L&T Finance is in advanced stages of negotiations to buy Morgan Stanley’s wealth management business in India. The proposed acquisition will help L&T Finance strengthen its foothold in the country’s nascent wealth management industry, almost a year after the financial services firm roped in Manoj Shenoy and 12 executives from Swiss private bank EFG, which shut shop in India in early 2012.

The deal could be finalised in a month, said a person familiar with the matter.

An L&T Finance spokesman said the company does not comment on market speculation.  An email query sent to Morgan Stanley did not elicit a response till the time of going to press.

 

L&T Finance has taken the acquisition route for growth, making  three buyouts last year in the mutual fund, housing finance and auto finance segments.

Ved Prakash Chaturvedi, who joined L&T Finance from Tata Mutual Fund last year, is said to be in charge of the company’s venture into the wealth management business.  Manoj Shenoy, who reports to Chaturvedi, and executives are said to have brought in about $200-250 million in assets of rich investors into L&T Capital, a unit of L&T Finance that will run the wealth management business.

The extent of assets managed by Morgan Stanley’s Indian wealth management arm could not be ascertained, but three industry officials said its assets could be in the range of Rs 2,000 to Rs 3,000 crore.  Foreign investments including Morgan Stanley run the biggest private banking or wealth management businesses in India, they said.

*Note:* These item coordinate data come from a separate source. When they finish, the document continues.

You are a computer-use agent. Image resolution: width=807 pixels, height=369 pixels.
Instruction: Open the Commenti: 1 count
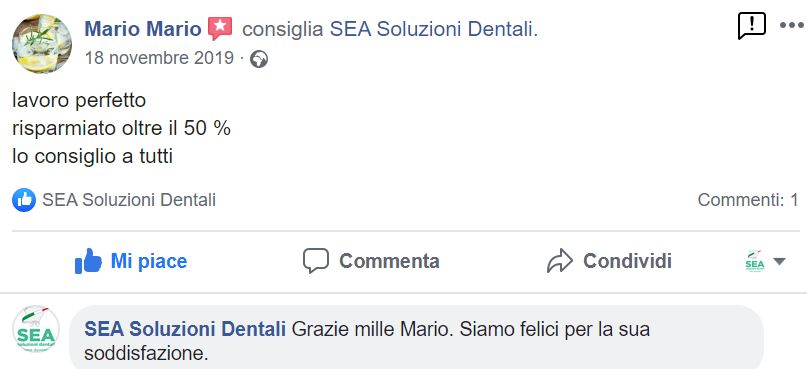[748, 200]
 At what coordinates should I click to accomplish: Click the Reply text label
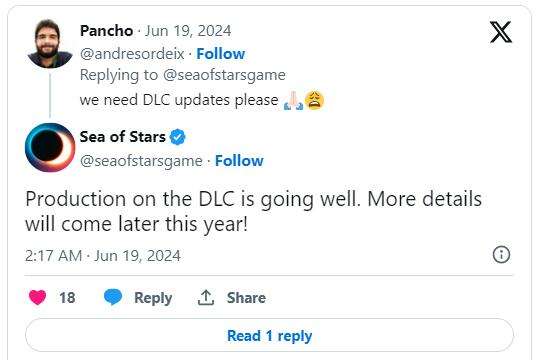(153, 298)
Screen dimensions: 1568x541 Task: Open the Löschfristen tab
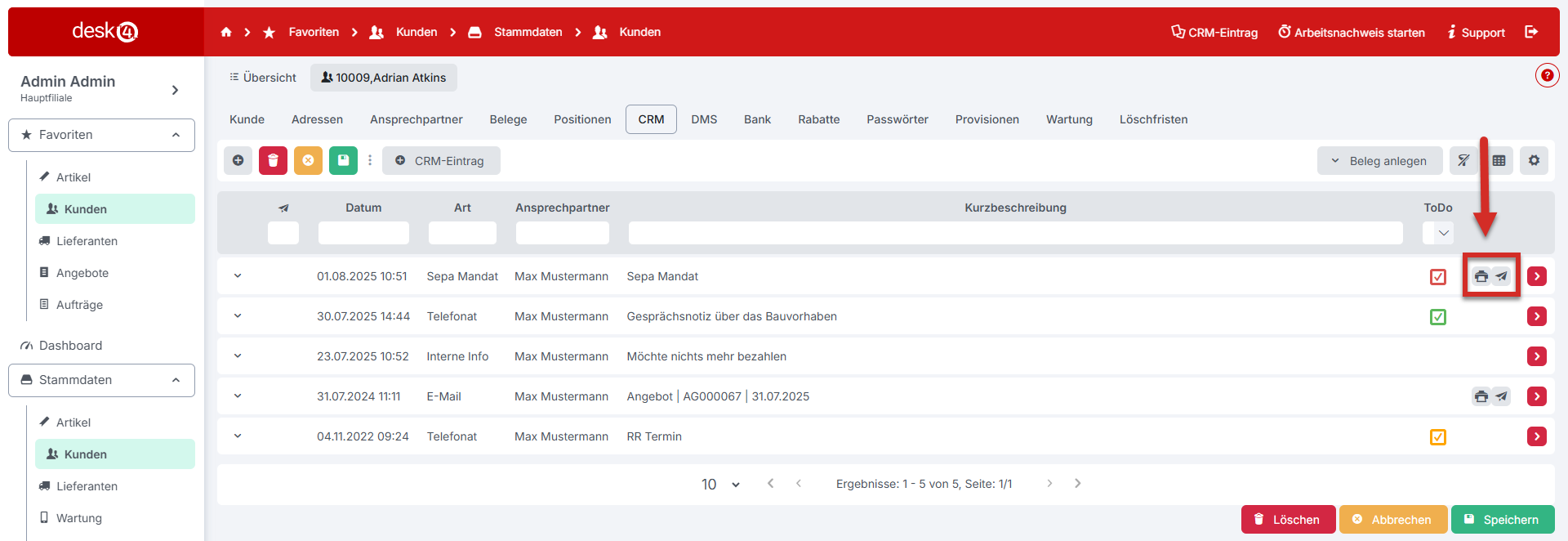tap(1153, 119)
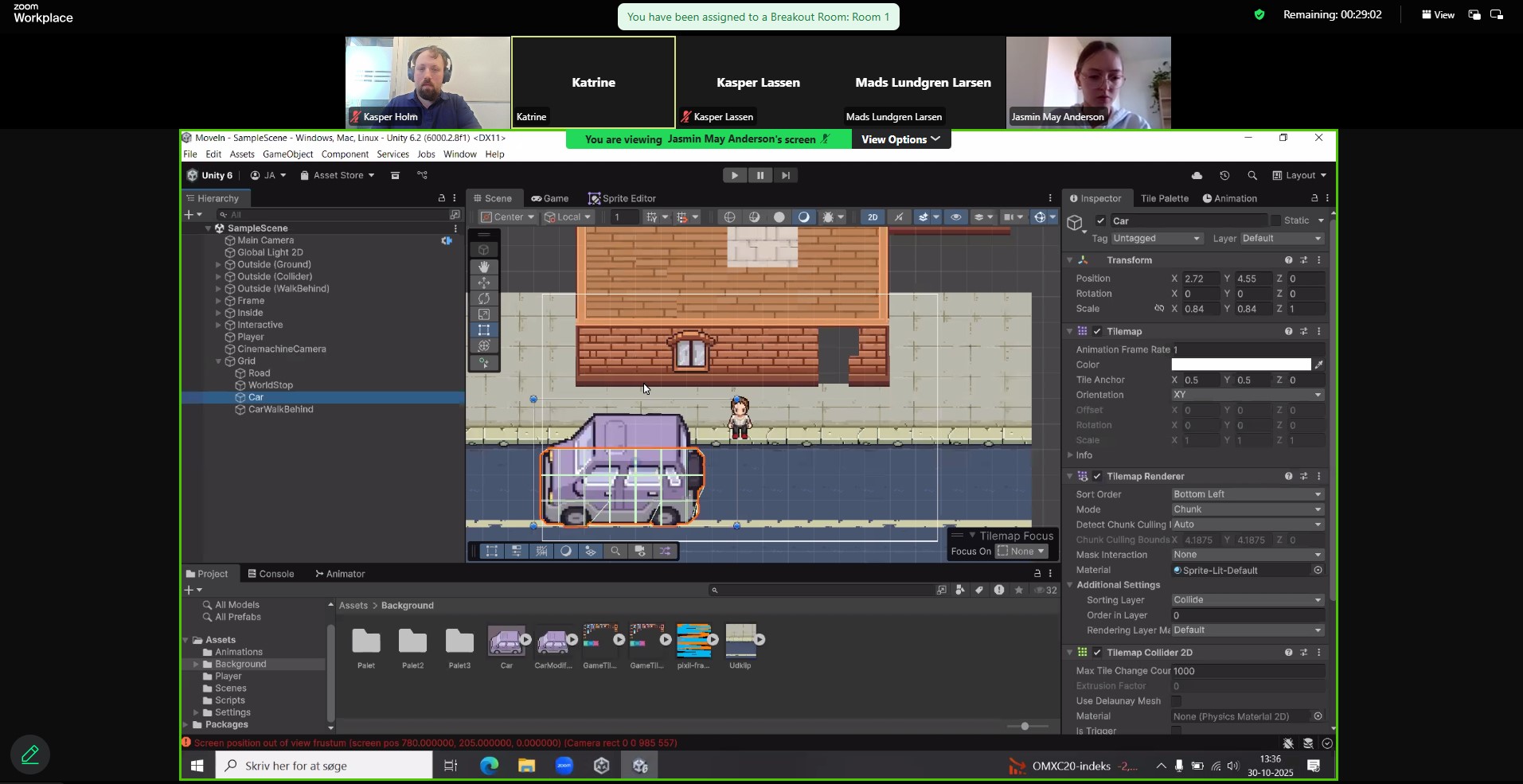Screen dimensions: 1523x784
Task: Click the Tilemap Color swatch
Action: coord(1240,365)
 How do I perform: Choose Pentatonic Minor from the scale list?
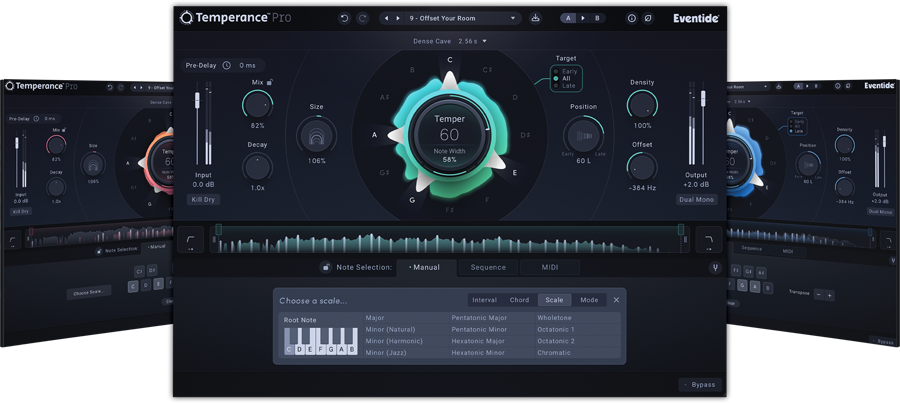point(479,329)
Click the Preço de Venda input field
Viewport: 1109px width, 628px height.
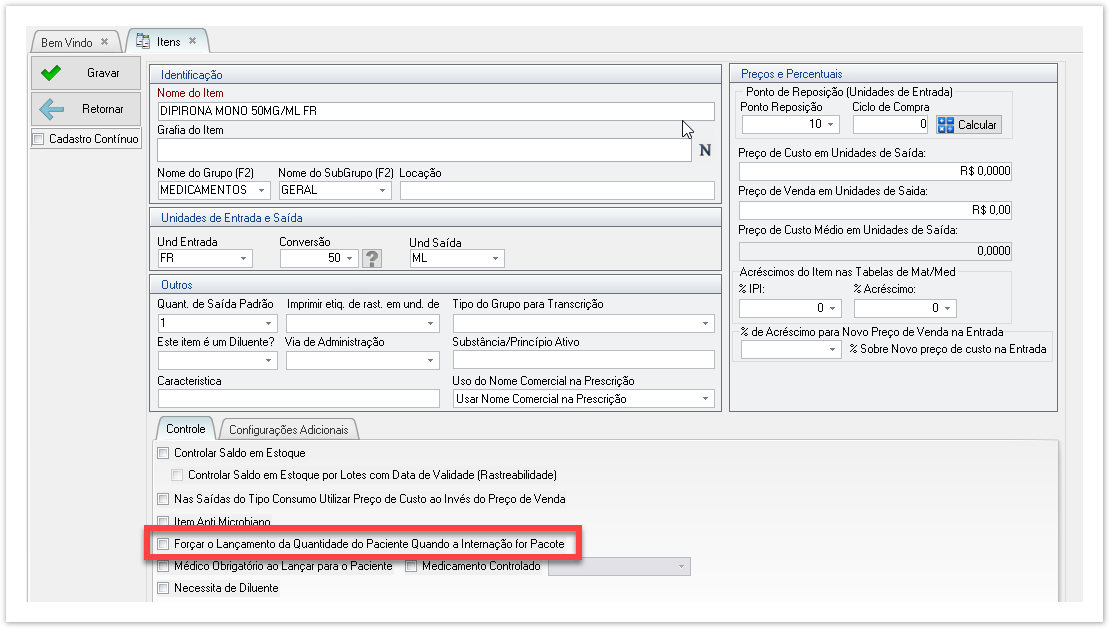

Morgan Stanley, which employs about 400 people across businesses including capital markets, equity and fixed-income sales and trading, research, asset management and private-wealth management, had set up the wealth management unit about five years ago.

It is not clear how much would L&T Finance pay to buy the business and whether the firm would absorb Morgan Stanley’s executives once the acquisition is complete.  But, wealth management industry officials said it would be imperative for L&T to retain the staff as relationship managers will be important for bringing in a major chunk of the assets of Morgan Stanley’s wealth management division.

“During acquisitions of private banking firms, the aim of the acquirer is to ensure atleast 60 to 70% of the assets of the target are brought in," said a senior official with a private bank. “For that retaining executives is crucial even if they are highly-paid,” he said.

Many firms, including foreign investment banks, have been pruning or selling out their wealth management business in India and Asia in recent months as the business has been unviable.  Private banks, which came to India on the expectations that they would grow 20% every year by servicing the nation’s growing rich, have been disappointed at the pace of growth.

In October last year, Swiss private bank Julius Baer Group announced the acquisition of Bank of America’s wealth management businesses outside America.